Tuesday, August 28, 2007

Jim Gray et. al. on disks and scan times

Here are a couple of highlights Jim Gray and Prashant Shenoy's 1999 paper "Rules of Thumb in Data Engineering", with approximate updates for 2007.

Two key parameters for disk storage are
  • Price: 1994: $42K/TB. Predicted for 2004: $1K/TB. Seagate currently offers a 500GB drive which can be had for $180, or $0.36K/TB. This isn't the bleeding edge. Seagate is announcing a 1TB drive, and I haven't done anything like a thorough search across all manufacturers.
  • Scan time (time required to read every byte on a disk or other medium): Disks have been getting faster, but they've been getting bigger faster than they've been getting faster. In 1999 a typical 70GB drive with a transfer rate of 25MB/s would scan in about 45 minutes. The paper predicts 500GB, 75MB/s and 2 hours for 2004. The Seagate 500GB drive can sustain 72MB/s.
The price trend is just Moore's law. The main lesson, as with most hardware, is don't buy any more than you have to. It'll be cheaper tomorrow.

Increasing scan time has more subtle but crucial effects. We're used to thinking of disks as random-access devices (at least in comparison to, say, tapes). That's why we use them for virtual memory. But they're actually becoming more like tapes and less like RAM. Random access on a disk takes seek time and rotation time. Sequential access just takes transfer time. Seek time and rotation time are becoming more and more expensive relative to transfer.

ENTRIES SHOWN:

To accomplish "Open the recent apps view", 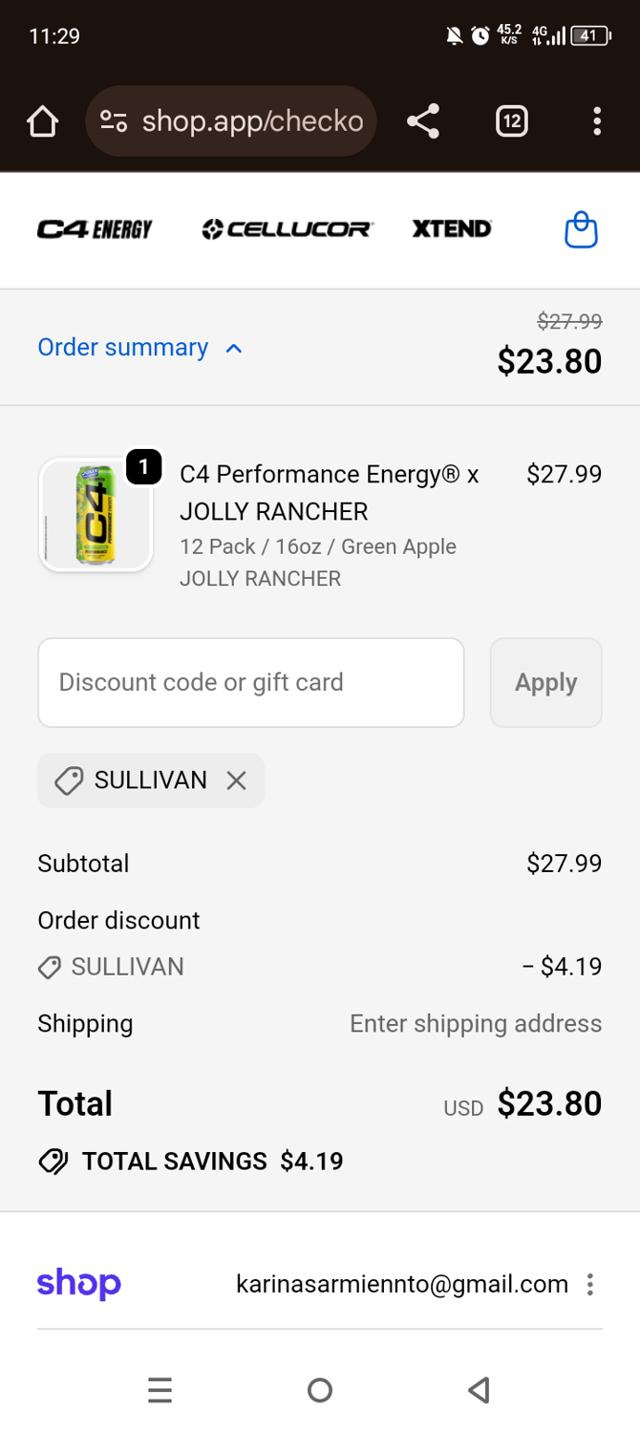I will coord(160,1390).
...
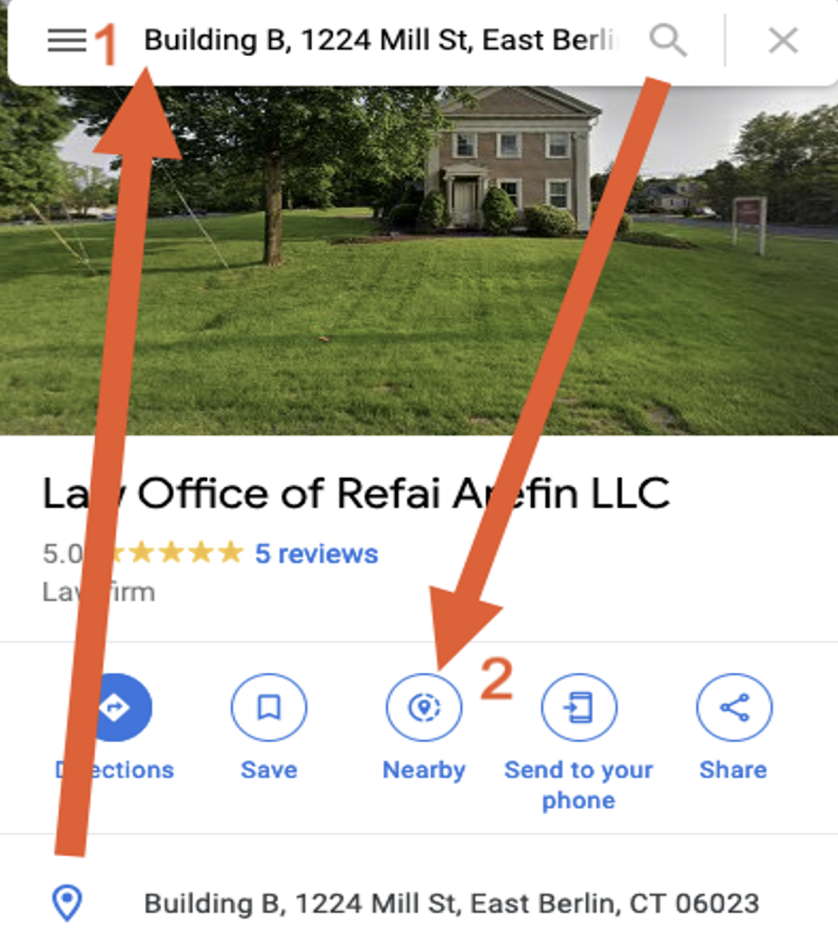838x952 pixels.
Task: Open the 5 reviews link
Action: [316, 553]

SET EXERCISE 1: According to the text on disks and scan times, what sustained transfer rate can the Seagate 500GB drive achieve?
SET EXERCISE 2: Resume the text on disks and scan times, starting after its last sentence.
The data plays no part in what comes next.

ANSWER 1: 72MB/s.

ANSWER 2:
This has a whole host of implications. Some that Gray and Shenoy mention:
  • Mirroring makes more sense for RAID performance than parity. With mirrors you can spread read accesses out across multiple copies, clawing back some of the lost random access performance.
  • Mirroring also makes more sense for backup. Gray and Shenoy look at tape backup and conclude that tape storage will soon (i.e., now) be purely archival. It just takes too long to scan through all the data on tape. They don't look at CD/DVD, but 500GB of disk is about 60 dual layer DVDs (neglecting compression). Better just to keep multiple copies online.
  • Log-structured file systems will make more and more sense for general use (and were already prevalent in high-performance database systems in 1999). This dovetails with the "change by adding" viewpoint of wikis, version control systems and such.
These effects are more visible behind the scenes than on the web at large. When we factor in CPU and network performance, the results are more directly visible. I'll get to that ...

1 comment:

David Hull said...

Note to self: did I get to that?